» Task instructions
Put the rows below into a Markdown table with two columns, No. and Text. Begin at the row that contains "Unesp - Universidade", run through the final row, number each row, and skip any blank lines.

» A data block
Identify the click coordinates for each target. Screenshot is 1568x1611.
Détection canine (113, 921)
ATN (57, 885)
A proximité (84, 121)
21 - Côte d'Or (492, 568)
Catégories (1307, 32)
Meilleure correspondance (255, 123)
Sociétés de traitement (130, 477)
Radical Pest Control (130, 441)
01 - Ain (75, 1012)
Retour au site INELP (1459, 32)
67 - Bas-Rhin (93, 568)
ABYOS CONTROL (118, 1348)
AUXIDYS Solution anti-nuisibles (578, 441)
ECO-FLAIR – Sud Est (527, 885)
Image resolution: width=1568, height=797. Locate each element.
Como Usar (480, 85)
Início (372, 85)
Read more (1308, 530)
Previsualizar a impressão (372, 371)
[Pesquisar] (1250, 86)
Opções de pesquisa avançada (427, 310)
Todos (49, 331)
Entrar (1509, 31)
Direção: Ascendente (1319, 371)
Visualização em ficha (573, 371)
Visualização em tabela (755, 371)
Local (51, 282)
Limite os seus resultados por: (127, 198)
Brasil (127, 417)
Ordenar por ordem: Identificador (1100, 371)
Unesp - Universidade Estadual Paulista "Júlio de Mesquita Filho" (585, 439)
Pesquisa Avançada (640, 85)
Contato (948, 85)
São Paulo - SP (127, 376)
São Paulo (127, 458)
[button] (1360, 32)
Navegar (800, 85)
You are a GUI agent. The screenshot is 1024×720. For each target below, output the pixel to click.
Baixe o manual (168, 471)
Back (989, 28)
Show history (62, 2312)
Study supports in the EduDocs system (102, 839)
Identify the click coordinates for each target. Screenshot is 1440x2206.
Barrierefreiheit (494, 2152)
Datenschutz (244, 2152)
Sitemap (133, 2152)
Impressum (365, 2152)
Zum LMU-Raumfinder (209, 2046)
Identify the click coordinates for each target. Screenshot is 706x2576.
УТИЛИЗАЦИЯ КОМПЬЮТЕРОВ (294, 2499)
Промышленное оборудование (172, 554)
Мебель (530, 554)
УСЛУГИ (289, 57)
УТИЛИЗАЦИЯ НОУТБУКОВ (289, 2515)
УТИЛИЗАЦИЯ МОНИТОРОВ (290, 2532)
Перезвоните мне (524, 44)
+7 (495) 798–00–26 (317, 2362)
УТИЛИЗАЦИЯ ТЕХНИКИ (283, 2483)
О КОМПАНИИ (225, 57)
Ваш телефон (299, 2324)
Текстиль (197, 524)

» Task solution
| No. | Text |
|---|---|
| 1 | Unesp - Universidade Estadual Paulista "Júlio de Mesquita Filho" (585, 439) |
| 2 | Pesquisa Avançada (640, 85) |
| 3 | Contato (948, 85) |
| 4 | São Paulo - SP (127, 376) |
| 5 | São Paulo (127, 458) |
| 6 | [button] (1360, 32) |
| 7 | Navegar (800, 85) |
| 8 | You are a GUI agent. The screenshot is 1024×720. For each target below, output the pixel to click. |
| 9 | Baixe o manual (168, 471) |
| 10 | Back (989, 28) |
| 11 | Show history (62, 2312) |
| 12 | Study supports in the EduDocs system (102, 839) |
| 13 | Identify the click coordinates for each target. Screenshot is 1440x2206. |
| 14 | Barrierefreiheit (494, 2152) |
| 15 | Datenschutz (244, 2152) |
| 16 | Sitemap (133, 2152) |
| 17 | Impressum (365, 2152) |
| 18 | Zum LMU-Raumfinder (209, 2046) |
| 19 | Identify the click coordinates for each target. Screenshot is 706x2576. |
| 20 | УТИЛИЗАЦИЯ КОМПЬЮТЕРОВ (294, 2499) |
| 21 | Промышленное оборудование (172, 554) |
| 22 | Мебель (530, 554) |
| 23 | УСЛУГИ (289, 57) |
| 24 | УТИЛИЗАЦИЯ НОУТБУКОВ (289, 2515) |
| 25 | УТИЛИЗАЦИЯ МОНИТОРОВ (290, 2532) |
| 26 | Перезвоните мне (524, 44) |
| 27 | +7 (495) 798–00–26 (317, 2362) |
| 28 | УТИЛИЗАЦИЯ ТЕХНИКИ (283, 2483) |
| 29 | О КОМПАНИИ (225, 57) |
| 30 | Ваш телефон (299, 2324) |
| 31 | Текстиль (197, 524) |